[[ Records supplied open ]]
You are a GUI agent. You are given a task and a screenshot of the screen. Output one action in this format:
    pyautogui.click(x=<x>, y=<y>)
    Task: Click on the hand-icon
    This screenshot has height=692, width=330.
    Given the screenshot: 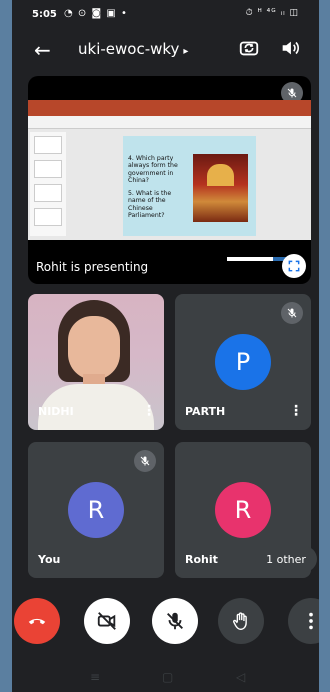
[[ Records supplied closed ]]
Problem requirements - Could you write out the rows again, replacing every "screenshot" with "screen capture" and leaving everything else unchanged? Leave the pictures out.

Exercise output -
You are a GUI agent. You are given a task and a screen capture of the screen. Output one action in this format:
    pyautogui.click(x=<x>, y=<y>)
    Task: Click on the hand-icon
    This screen capture has height=692, width=330.
    Given the screen capture: 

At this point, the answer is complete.